Alan Schnurman doubles as both a broker at Saunders and a “spec builder” who designs houses on the dictates of the market. After all, he wants to be sure they sell. “If you don’t put everything in, they’ll say, ‘I love your house, but if you only had a guest master. . . .’ Whatever you don’t have, that’s what they want.”
So he’s taking no chances as he builds a house on a 45-acre reserve off Hedges Lane in Sagaponack. On the lower level (no longer called a basement), built to the same standards as the upper levels, is a 36-by-16-foot gym, two bedrooms and two full baths (for help), steam shower, “full entertaining kitchen” that includes “everything but a stove,” recreation area with fireplace, billiard room, media room, wine cellar, and . . . drum roll here . . . elevator. “I would not build a house without an elevator,” he said.
The upstairs also reflects today’s Hamptons house must-haves. The kitchen will boast two dishwashers, a high-end stove (probably a Wolf or Viking with matching hood and six to eight burners), a huge middle island with two sinks, a fireplace, a breakfast area overlooking the deck, and a butler’s pantry with wine cooler and refrigerator drawers. Not to mention another butler’s pantry between the dining room and kitchen.

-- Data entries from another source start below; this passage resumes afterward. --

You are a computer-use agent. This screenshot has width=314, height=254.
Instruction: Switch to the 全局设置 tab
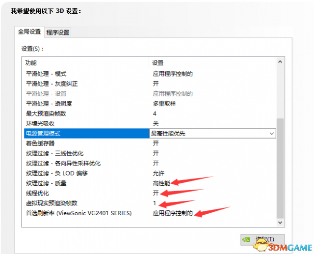tap(29, 31)
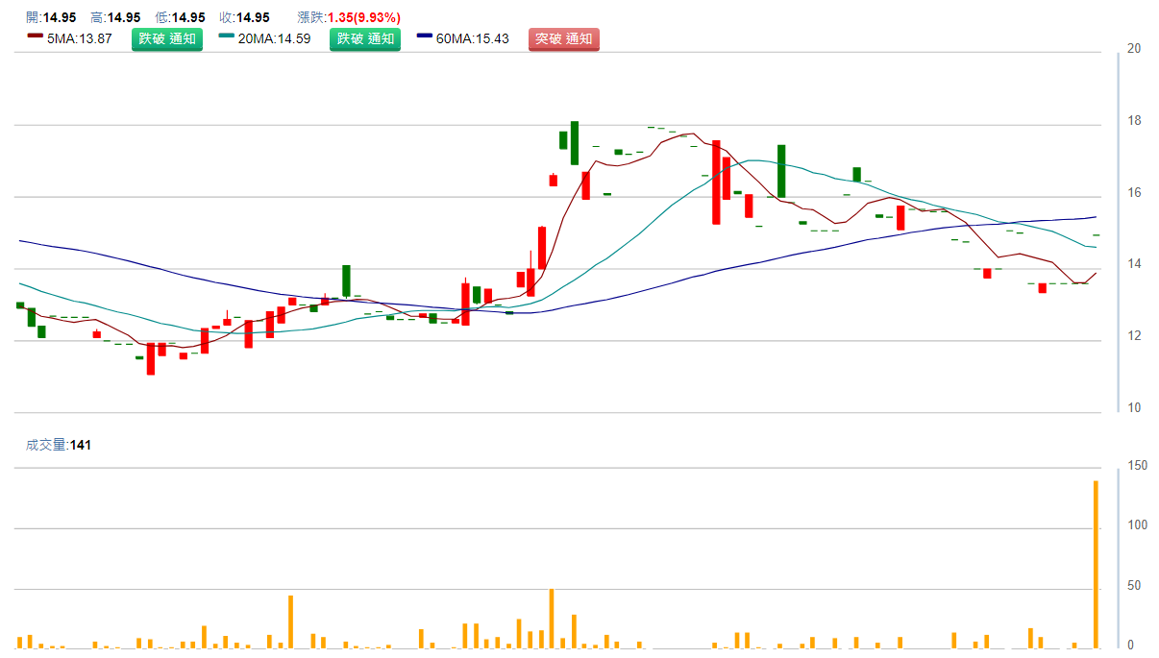Click the 漲跌 1.35(9.93%) change value
This screenshot has height=658, width=1159.
tap(364, 17)
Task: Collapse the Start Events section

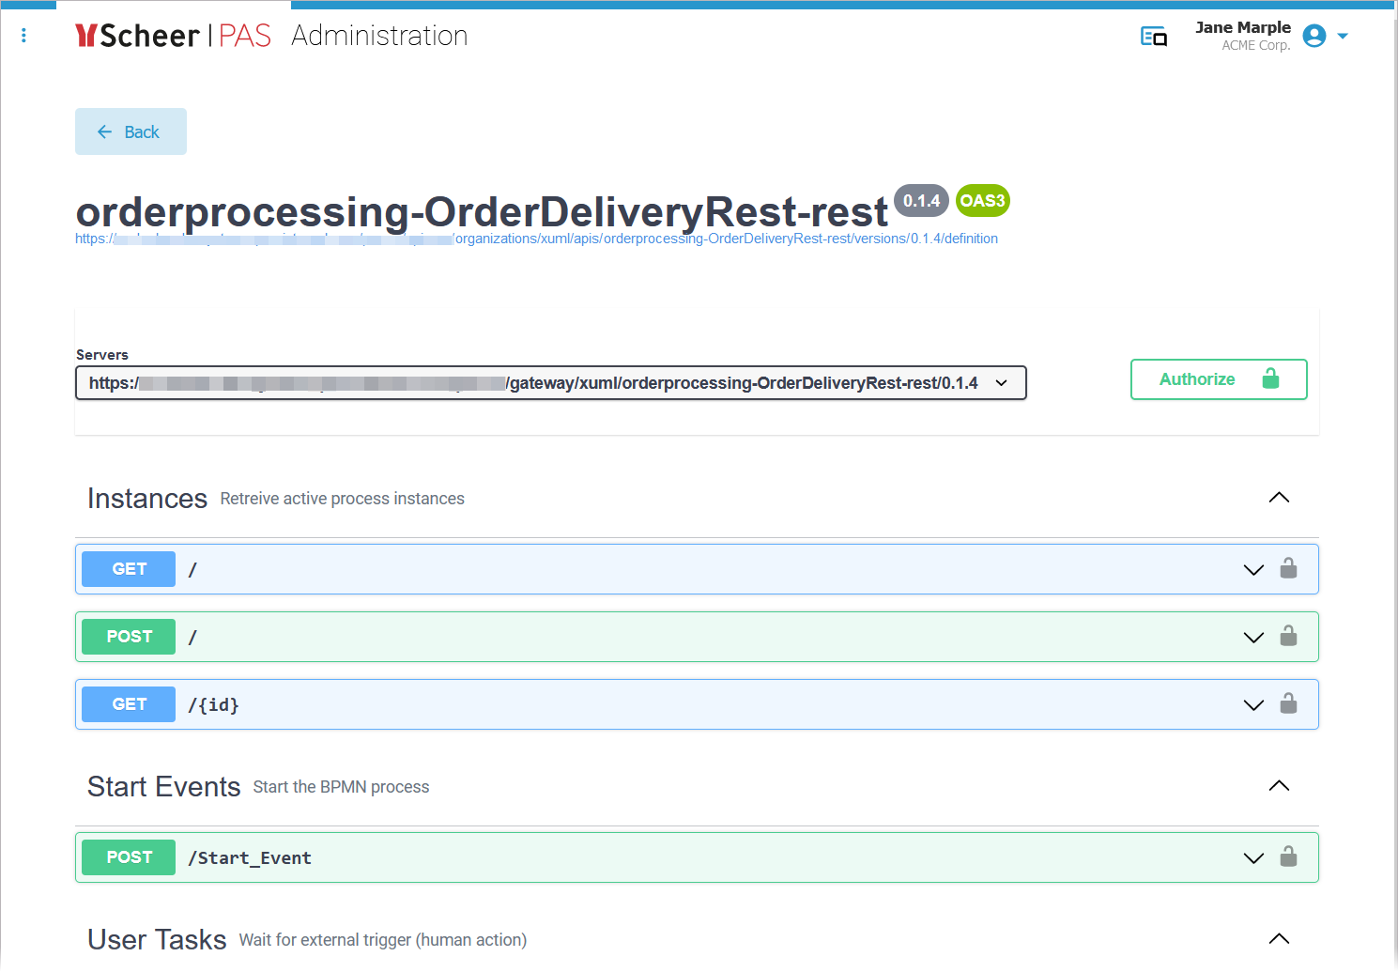Action: point(1279,785)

In keeping with the fashion to have an open-plan living space, the kitchen faces a family room and living room with only half-walls to demarcate them as separate rooms. “You can actually see 70 feet from the kitchen to the fireplace in the living room,” said Mr. Schnurman. To complete the first floor is a “junior master bedroom,” which Mr. Schnurman claims is “a must for people who have parents.” Despite the elevator, he believes older family members prefer not to make the upstairs trek.
All bedrooms have en-suite baths, while the master bedroom has a 170-square-foot walk-in closet (bigger than a typical Manhattan kitchen) and two balconies. The master bath has the usual oversize shower and tub, balcony, and — what Hamptons bathroom would be complete without them — his and hers W.C.s. Naturally, there’s another living room over the garage, guest suites being essential.

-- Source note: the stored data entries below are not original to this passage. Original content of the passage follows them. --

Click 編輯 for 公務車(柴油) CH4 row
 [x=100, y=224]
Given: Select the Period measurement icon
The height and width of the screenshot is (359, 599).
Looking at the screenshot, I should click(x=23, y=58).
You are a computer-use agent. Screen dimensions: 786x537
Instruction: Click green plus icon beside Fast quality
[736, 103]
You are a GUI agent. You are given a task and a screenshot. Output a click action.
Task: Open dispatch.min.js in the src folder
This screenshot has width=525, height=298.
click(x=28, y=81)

“Nobody wants just a house anymore,” said Julie Keyes, an art dealer who moonlights as an agent at Saunders in Bridgehampton. “They want a compound.” Hamptonites want friends and family to visit, but “they don’t want them to live in the house.” So, while guest wings are fine, guesthouses are preferable, she believes. Though, it must be noted, there are many guest wings where inhabitants are given all they need to stay independent, and which make staying at a Taj hotel seem like slumming. Many homeowners, said Ms. Keyes, are converting pool houses into guest quarters. Gyms too are fine, she said, but yoga rooms are better. She mentioned one health-conscious celebrity who has a “yoga building.”
Pamela Glazer, a Southampton architect, observed that East Enders are filling their houses with things that once were left to commercial spaces. “Everybody wants a media room,” she said, whether it’s just a closed off space with a large screen TV, sofa, and sound system or a step-down theater with rows of leather recliners. You know it’s a ubiquitous trend when a store such as P.C. Richard sells several styles of movie seats, even though, as Ms. Keyes said, “I can see a producer needing one, but even dentists feel they need a screening room. . . . They don’t care that no one’s ever going to use it. . . . It’s the modern equivalent of a guitar in the closet.”
One screening room that has seen lots of use for entertaining Hollywood bigwigs, including Kevin Costner, who screened one of his films there, is the 110-seat space at Goose Creek, a five-plus-acre estate in Wainscott. The asking price of that house was just lowered from its original $26 million to $10.9 million.
Ms. Glazer also sees amenities that are usually reserved for restaurants or bars making inroads in houses, citing “game rooms with full bars, pool tables, Ping-Pong, and dart boards,” and kitchens with restaurant stoves and glass-fronted fridges. “We’re almost antisocial or just want to socialize with who we want to be with,” she mused. For a homeowner who spends a few weeks a year in a house, “it’s not like they need to spend $12,000 on a refrigerator.”
But she can see the value of a big kitchen island, noting that a lot of Hamptons denizens emigrate from the city with their busy lives and miniscule kitchens and use these central anchors as gathering places where hosts and guests can cook and socialize.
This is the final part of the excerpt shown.